This year, E and I were hosting Thanksgiving dinner at our house for the first time. It’s so, like, grown up and mature to be hosting the holidays with my man! But even more exciting—and adding a bit more pressure to create a spectacular meal—E’s mom is coming to town for the holiday.
We’ve already started discussing the menu–sweet potato souffle, cheesecake, and “you know the penalties if you even try to serve brussels sprouts in this house, right?” But E and I already have conflicting opinions on the turkey.
My mother, who lives in Michigan, informed me she bought her classic Butterball turkey on sale for 79 cents a pound at her local grocery store. In New York, turkeys are more expensive. When we were walking around the Greenmarket today, a guy selling game and meats from a farm upstate was taking orders for turkeys. I saw the price tag on one he had on hand: $71 for a 10-pound, free range, organic, grass fed, Thai massaged and Botoxed turkey. That was insanity. Later, E tells me, “Citarella had ’em for $3 a pound.”
“What?!” I said. “There have to be cheaper ones.”
There was, in fact, a frozen turkey on sale at Freshdirect.com for $1.79 a pound. That was about what I figured a New York turkey would cost, given East Coast inflation on the prices of everything here.
“No, No, NO!” E exclaimed, stomping his foot. “Anything that’s worth doing is worth doing right. Young lady, whatever frozen, genetically modified, pumped-full-of-steroids-and-antibiotics turkey that you’re used to buying at Costco is absolutely not allowed in this house or on our Thanksgiving table. Capice?”
I had been schooled—our friends and family, especially his mother, were worth the cost of doing things right.Inspired by T-day, we decided to cook pheasant, a game-y bird that is in season for hunters in Michigan–like my flannel shirt wearing, big buck hunting dad. Pheasant sliders with shotgun sauce were great for a cold night in November. E kept singing, “b-b-b bird, bird, bird, bird is the word!”, from the “Family Guy” sketch, as we cooked. It turned out great, but the next time we make this we’d use lighter, fluffier rolls like Hawaiian rolls or burger buns (our olive and multigrain rolls from the Greenmarket were a bit dense). We also underestimated how much time the bird would take to cook, so I’d recommend starting this a few hours in advance of dinner. And don’t buy the cheapest pheasant you can find. Unless your dad shot it. Then you should get it for free.
1 whole pheasant, thawed
handful sprigs thyme
4-5 strips bacon
4 small rolls
For the shotgun sauce:
1 jar black currant jelly
3-4 tablespoons butter
2 teaspoons Worcestershire sauce, add more to taste
Brine bird in salt water, sugar, lemon, sprigs of thyme, garlic and bay leaves for 8 hours (honestly, we brined ours for one hour, we were short on time. Tasted just as juicy in my opinion).

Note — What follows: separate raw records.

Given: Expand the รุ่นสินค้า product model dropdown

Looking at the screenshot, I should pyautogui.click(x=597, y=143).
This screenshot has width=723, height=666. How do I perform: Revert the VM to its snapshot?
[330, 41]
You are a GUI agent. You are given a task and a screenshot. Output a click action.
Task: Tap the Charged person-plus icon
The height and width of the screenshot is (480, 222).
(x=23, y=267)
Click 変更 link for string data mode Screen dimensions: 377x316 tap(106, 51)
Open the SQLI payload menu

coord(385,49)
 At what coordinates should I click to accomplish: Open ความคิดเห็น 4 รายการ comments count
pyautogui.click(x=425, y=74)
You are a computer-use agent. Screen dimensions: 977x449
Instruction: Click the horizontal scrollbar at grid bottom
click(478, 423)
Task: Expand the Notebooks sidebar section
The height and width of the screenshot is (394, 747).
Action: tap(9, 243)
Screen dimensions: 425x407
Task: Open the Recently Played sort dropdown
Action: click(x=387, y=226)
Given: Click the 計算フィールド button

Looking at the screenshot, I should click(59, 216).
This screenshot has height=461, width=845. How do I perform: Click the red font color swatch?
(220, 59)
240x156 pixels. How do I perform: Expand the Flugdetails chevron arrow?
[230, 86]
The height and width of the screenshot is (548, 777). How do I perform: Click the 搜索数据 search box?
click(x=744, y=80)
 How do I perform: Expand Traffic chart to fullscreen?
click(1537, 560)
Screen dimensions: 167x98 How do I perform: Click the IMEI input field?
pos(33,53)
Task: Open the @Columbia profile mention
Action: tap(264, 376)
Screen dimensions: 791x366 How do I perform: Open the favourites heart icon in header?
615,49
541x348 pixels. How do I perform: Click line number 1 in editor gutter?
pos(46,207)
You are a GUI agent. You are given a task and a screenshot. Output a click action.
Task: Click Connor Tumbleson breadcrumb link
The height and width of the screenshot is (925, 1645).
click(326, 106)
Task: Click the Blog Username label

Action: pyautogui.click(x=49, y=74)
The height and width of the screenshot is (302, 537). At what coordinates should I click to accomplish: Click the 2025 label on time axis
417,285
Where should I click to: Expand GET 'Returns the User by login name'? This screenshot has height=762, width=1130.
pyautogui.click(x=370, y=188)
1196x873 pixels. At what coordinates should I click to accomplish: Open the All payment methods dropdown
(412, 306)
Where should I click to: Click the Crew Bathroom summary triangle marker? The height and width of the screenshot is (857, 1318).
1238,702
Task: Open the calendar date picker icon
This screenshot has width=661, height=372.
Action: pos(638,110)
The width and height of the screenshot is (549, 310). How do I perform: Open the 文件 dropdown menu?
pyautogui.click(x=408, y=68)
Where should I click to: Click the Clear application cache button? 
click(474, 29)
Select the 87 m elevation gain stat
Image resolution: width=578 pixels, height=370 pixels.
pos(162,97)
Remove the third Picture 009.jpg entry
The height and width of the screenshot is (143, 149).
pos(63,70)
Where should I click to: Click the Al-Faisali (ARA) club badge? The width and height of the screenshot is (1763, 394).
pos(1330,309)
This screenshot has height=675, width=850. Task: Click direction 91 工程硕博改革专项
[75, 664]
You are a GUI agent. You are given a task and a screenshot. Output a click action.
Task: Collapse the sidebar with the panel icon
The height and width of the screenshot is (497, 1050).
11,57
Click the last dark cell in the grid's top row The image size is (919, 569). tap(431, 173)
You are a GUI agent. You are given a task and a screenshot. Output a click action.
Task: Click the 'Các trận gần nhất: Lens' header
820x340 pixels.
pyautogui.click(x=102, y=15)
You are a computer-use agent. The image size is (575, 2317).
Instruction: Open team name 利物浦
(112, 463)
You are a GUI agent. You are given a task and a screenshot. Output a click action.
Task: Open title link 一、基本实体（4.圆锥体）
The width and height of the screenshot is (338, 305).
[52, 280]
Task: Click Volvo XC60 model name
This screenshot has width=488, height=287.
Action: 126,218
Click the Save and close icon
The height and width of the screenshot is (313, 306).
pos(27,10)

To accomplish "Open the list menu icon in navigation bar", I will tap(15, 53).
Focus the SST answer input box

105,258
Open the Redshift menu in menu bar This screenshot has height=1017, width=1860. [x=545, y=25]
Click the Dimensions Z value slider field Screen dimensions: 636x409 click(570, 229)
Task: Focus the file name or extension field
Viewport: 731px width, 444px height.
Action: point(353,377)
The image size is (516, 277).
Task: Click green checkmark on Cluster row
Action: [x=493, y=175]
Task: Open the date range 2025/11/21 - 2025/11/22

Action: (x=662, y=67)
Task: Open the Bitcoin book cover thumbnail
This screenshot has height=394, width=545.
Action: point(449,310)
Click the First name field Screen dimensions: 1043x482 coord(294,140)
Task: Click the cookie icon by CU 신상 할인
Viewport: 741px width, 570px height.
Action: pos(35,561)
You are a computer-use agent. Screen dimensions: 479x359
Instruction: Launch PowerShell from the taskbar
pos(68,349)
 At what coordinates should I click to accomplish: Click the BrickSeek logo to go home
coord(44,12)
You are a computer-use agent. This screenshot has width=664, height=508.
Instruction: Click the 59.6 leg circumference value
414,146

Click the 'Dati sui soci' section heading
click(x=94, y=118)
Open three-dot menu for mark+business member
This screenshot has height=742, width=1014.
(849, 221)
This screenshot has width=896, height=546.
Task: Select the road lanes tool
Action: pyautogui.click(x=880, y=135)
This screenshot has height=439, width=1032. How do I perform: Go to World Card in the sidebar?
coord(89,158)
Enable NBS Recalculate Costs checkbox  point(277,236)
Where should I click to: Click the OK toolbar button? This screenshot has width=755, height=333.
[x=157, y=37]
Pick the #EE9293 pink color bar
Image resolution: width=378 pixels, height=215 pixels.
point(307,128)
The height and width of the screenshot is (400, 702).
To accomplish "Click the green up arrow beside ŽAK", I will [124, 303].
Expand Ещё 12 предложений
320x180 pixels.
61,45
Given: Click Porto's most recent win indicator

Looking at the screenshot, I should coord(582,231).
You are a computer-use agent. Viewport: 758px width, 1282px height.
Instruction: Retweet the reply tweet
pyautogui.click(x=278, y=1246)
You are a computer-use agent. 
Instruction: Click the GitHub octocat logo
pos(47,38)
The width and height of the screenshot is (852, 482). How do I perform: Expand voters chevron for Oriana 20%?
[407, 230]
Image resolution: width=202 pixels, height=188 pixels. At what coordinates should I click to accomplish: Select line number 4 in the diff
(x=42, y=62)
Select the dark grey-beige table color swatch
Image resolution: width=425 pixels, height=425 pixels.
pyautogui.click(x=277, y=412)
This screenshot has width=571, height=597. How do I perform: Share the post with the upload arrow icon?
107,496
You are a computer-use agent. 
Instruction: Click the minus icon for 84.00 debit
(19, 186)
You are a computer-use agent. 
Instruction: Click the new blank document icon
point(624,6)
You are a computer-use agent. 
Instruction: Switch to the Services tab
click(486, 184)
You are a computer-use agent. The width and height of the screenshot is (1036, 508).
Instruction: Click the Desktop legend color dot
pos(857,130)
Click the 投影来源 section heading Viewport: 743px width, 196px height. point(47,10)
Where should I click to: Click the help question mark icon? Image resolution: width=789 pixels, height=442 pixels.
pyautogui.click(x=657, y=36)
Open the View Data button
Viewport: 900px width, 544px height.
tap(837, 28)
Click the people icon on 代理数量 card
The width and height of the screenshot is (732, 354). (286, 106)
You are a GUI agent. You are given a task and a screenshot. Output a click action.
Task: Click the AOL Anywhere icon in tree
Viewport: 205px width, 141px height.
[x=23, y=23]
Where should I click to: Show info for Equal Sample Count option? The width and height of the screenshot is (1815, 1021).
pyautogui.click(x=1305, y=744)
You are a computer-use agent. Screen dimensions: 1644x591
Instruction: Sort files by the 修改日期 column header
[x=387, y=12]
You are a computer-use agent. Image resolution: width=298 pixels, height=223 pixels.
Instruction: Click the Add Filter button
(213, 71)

Then, take bird out of brine and rub a hearty mixture of salt and pepper all over the bird. Cut an orange in half and give a gentle squeeze so juice runs over bird. Then stick the same half into the bird’s body. Next, cut an onion in half and stick a half in the bird. Next wrap the entire bird in strips of bacon. Then, tie down the strips of bacons to the bird with twine (think tying a mattress to the top of your Jeep. Same premise.)
In a medium skillet, brown the bird on all side for five minutes, turning bird frequently. Then pop bird in oven at 350 degrees.
After 20 minutes, take off the bacon, and continue cooking the pheasant for another 30 monutes or so, basting frequently. Total cooking time for the bird should be about an hour. When taking the bird out of the oven, turn it upside down on the cutting board and allow to rest for 15 minutes. Carve.
In a saucepan, make your shotgun sauce by melting down the butter and adding in the red currant jelly until you get the proper consistency—thin enough to pour but thick enough to coat the back of a spoon. Add the Worcestershire sauce, add more for taste if desired.
Assemble sandwiches with bun, then dressed greens (simple olive oil and pepper will do), then layer on strips of pheasant. Dollop on shotgun sauce, top with other bun, and serve. One bird can yield up to four small sandwiches.